Since November 2012, W4H has increased the number and capacity of female health workers in Borno, Jigawa, Kano, Katsina, Yobe, and Zamfara, while at the same time supporting women’s empowerment, promoting gender equality, and tackling trauma. It has improved women’s access to and use of health services in northern Nigeria while advancing Nigeria’s journey toward universal health coverage. W4H works closely with other health and education programs in the states, taking a “building back better” approach in conflict and humanitarian emergency-affected areas of Borno and Yobe states while ensuring the sustainability of progress in Jigawa, Kano, Katsina, and Zamfara.

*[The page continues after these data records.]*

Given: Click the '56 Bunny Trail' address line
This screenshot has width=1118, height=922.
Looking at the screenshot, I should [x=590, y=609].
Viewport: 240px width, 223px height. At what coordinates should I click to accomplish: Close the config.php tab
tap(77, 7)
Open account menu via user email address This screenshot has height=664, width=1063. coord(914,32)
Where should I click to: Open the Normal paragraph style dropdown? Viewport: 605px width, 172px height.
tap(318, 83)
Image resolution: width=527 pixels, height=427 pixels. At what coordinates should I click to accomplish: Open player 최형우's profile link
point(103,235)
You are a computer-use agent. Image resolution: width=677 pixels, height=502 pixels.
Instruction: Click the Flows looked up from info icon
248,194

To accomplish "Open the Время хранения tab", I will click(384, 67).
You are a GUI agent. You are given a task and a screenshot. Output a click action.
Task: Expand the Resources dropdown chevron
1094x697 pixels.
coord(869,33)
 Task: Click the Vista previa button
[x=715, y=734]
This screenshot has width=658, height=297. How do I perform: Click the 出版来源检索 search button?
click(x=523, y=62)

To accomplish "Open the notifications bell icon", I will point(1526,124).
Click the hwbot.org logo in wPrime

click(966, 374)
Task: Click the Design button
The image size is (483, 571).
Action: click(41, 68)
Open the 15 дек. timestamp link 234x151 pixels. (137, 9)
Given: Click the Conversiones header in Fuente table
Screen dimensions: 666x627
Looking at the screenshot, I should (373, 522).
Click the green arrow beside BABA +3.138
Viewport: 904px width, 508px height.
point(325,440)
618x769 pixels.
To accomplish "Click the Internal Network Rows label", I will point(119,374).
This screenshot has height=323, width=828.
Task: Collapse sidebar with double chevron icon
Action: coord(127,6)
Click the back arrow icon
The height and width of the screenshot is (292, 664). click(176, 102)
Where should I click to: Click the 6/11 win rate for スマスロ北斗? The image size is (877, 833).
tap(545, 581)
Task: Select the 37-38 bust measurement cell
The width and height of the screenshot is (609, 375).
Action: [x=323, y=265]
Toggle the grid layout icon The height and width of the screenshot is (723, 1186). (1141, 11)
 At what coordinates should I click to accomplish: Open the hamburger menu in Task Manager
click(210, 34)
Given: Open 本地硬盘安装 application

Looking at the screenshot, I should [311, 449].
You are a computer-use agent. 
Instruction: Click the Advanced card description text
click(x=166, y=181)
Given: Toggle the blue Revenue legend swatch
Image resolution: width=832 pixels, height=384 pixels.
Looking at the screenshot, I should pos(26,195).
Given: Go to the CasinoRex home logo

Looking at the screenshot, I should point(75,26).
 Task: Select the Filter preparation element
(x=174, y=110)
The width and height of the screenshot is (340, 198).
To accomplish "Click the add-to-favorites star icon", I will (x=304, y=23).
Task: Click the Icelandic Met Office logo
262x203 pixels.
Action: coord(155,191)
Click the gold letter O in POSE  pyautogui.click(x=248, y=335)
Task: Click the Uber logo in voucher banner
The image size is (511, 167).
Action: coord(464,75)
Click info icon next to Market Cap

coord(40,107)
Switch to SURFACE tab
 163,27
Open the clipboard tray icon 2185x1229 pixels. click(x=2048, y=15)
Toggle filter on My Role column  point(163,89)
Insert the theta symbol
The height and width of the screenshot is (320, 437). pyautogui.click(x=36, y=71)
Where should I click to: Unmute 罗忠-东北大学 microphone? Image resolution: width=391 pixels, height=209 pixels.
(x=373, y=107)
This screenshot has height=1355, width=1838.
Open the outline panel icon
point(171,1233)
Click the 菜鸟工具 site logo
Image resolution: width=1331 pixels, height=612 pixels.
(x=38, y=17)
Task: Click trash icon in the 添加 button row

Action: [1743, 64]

A national team, led by Dr. Fatima Adamu, provides technical support to state-level teams, backed by a senior technical advisory group. The programme is led by DAI Global Health in partnership with Save the Children. W4H works closely with 22 midwifery, nursing, and community health extension worker training institutions and state ministries of health to support the training of female health workers and their deployment to rural health facilities. Click here to visit the project’s Facebook page.


Sample Activities

  • Improving the capacity of colleges of nursing and midwifery and colleges of health technology to train female health workers, improving the accreditation status and training capacity of health training colleges, and increasing graduation rates.
  • Improving the recruitment, deployment, and retention of midwives in rural facilities while implementing a Foundation Year Training Programme, or access course, for rural women to improve their academic credentials, study skills, and confidence to enter health worker training.
  • Engaging with community, religious, and training institutions to create a gender-friendly environment for women to pursue health careers, and facilitating locally led scale-up.
  • Institutionalising short-term courses and modules in the curriculum to prepare health workers for deployment in conflict settings and humanitarian programming.

Select Results

Global Health:

  • Strengthened management systems and structures of 25 training institutions.
  • Helped 14 schools receive full accreditation and 11 to achieve provisional accreditation.
  • Constructed 35 houses to accommodate midwives to support retention in rural areas.
  • Enabled 7,500 female students to enroll in midwifery, nursing, and community health extension worker training, with 38 percent of the 1,551 graduates to date employed and working in rural facilities, a 134-percent increase compared to the start of the program in 2012.
  • Increased by more than 6,000 the number of students in training .
  • Increased female friendliness of health training institutions. Watch these videos to learn more.

Fragile States:

  • Strengthened the capacity of State Ministry of Health and Health Training Institutions in Borno and Yobe to respond and deliver in a humanitarian setting.
  • Trained 70 tutors on a humanitarian curriculum and 350 students using that curriculum.
  • Established a Foundation Year Programme in Borno to build the academic, personal, and social capital of young rural women so they can access professional education.
  • Supported a memorandum of understanding for recruitment of graduates.
  • Supported trauma assessment for those affected by trauma to become midwives and nurses with the World Health Organisation.